Raised on a small farm in Southern Ohio, my grandfather hunted and grew much of the food we ate at the enormous Sunday dinners my grandmother prepared, from tasty quail and rabbit to fresh sweet corn and tomatoes. The piece de resistance was often apple pie, made from fruit harvested from backyard trees. My grandmother was also a subscriber to a magazine called "Prevention" that advocated organic food — a radical idea in the United States in the 1950s.

So the story of Yoshihiro Nakamura's "Kiseki no Ringo (Miracle Apples)," based on the decadelong quest of Aomori farmer Akinori Kimura to grow apples without chemical fertilizers and pesticides, had a certain familiarity to me. Even the program's photo of the still-spry Kimura, wearing wire-rim glasses and a big toothless grin, reminded me of Grandpa, though Kimura is exactly my age, to the month (he's 63). It is also a testimony to the harshness of his struggle, as well as to his ultimate success.
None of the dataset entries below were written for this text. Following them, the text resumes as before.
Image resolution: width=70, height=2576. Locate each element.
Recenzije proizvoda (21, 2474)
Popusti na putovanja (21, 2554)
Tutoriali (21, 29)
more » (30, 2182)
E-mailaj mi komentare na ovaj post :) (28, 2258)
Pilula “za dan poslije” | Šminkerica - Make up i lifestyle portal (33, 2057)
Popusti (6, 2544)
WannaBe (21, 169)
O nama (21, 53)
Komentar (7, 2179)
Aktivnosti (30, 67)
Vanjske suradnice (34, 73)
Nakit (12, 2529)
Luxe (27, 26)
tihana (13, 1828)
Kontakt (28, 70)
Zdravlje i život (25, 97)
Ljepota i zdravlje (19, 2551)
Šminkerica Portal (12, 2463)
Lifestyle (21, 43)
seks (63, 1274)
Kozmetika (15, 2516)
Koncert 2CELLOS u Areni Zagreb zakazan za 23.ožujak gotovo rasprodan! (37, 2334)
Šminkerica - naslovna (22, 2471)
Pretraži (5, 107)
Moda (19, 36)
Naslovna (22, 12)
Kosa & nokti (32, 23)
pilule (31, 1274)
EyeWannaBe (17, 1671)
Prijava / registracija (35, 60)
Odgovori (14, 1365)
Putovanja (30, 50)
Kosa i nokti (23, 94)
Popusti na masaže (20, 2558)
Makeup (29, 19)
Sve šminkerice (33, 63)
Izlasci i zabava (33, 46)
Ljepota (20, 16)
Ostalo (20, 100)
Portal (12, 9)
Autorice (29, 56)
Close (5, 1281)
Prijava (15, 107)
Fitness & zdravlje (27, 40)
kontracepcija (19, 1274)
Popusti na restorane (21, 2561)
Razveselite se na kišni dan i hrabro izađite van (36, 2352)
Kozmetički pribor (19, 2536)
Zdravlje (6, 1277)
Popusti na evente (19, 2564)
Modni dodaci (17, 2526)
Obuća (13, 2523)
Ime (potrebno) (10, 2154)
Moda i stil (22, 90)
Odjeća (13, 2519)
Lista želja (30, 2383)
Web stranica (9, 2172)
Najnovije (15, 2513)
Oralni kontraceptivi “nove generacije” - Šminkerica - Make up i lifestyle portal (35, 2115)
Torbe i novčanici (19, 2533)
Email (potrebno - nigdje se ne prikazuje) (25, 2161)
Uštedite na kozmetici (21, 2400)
Inspired by a 2007 NHK documentary on Kimura and a 2008 biography by Takuji Ishikawa, Nakamura and scriptwriter Tomoko Yoshida have made a film that faithfully traces the outlines of Kimura's "lost decade," with fictional embellishments. But to fans of such earlier Nakamura films as "Fish Story" (2009) and "Golden Slumber" (2010), with their intriguing "what if" premises, cleverly complexifying narratives and brilliant tie-it-all-together climaxes, "Miracle Apples" will probably be a big, puzzling letdown.